EXERCISE GOAL =
Pictures excluded, copy word for word the lines from the one holding "You are a GUI" through the last line below.

RECORD EXTRACTS =

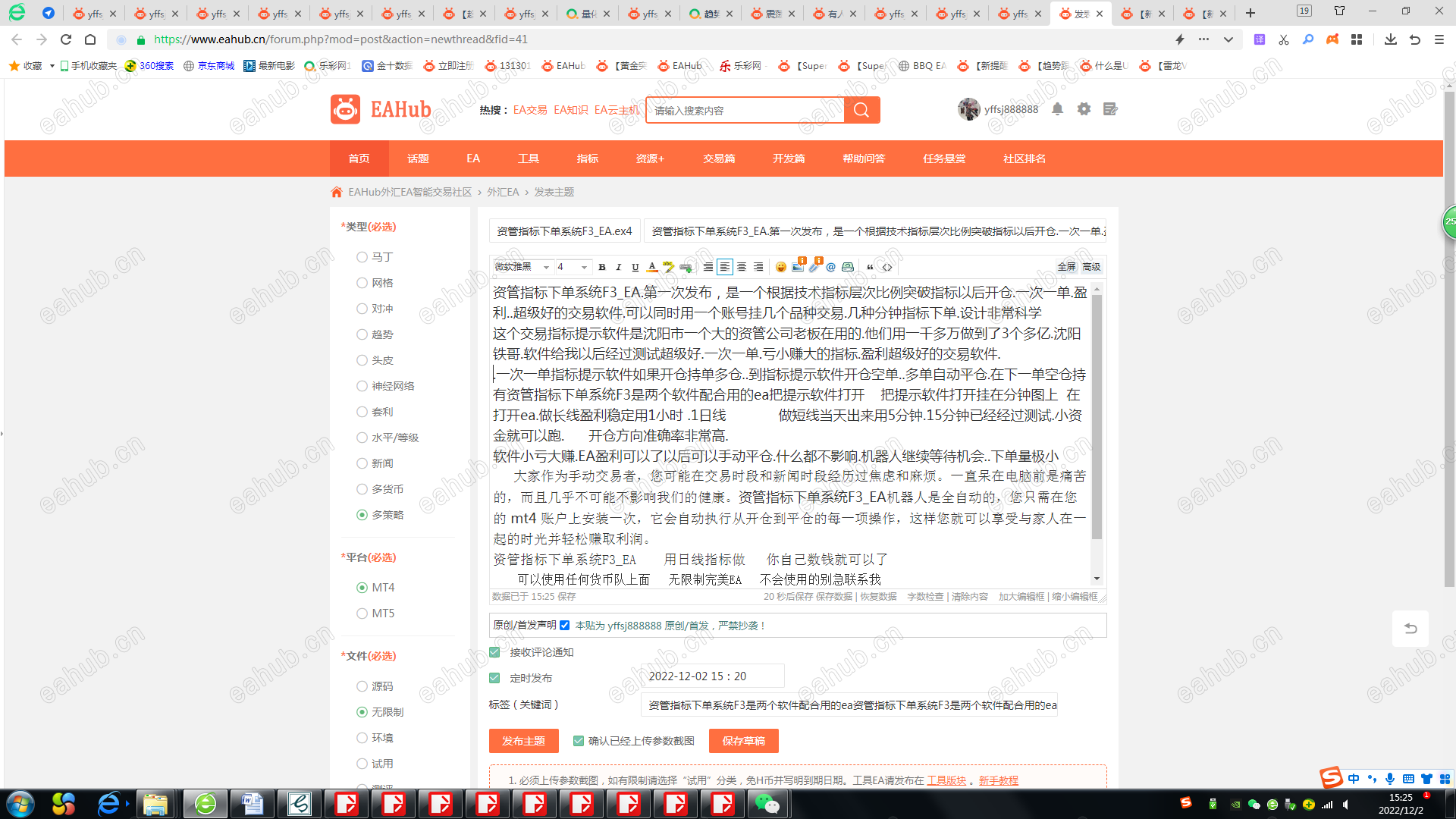Open notifications via the bell icon

pos(1058,109)
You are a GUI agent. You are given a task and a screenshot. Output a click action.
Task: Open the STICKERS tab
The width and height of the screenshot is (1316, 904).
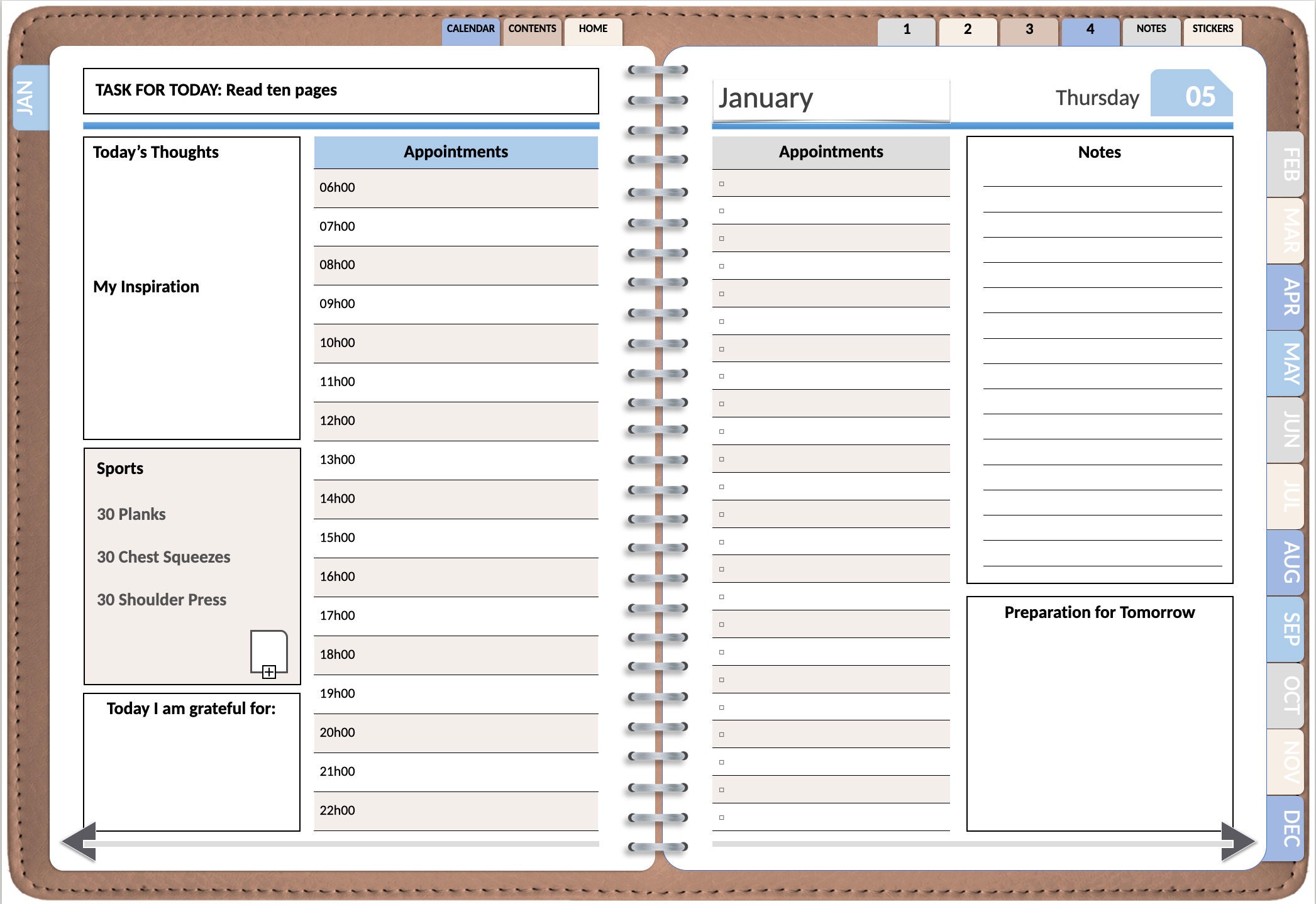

WORKED SOLUTION =
You are a GUI agent. You are given a task and a screenshot. Output a click action.
Task: Open the STICKERS tab
The width and height of the screenshot is (1316, 904).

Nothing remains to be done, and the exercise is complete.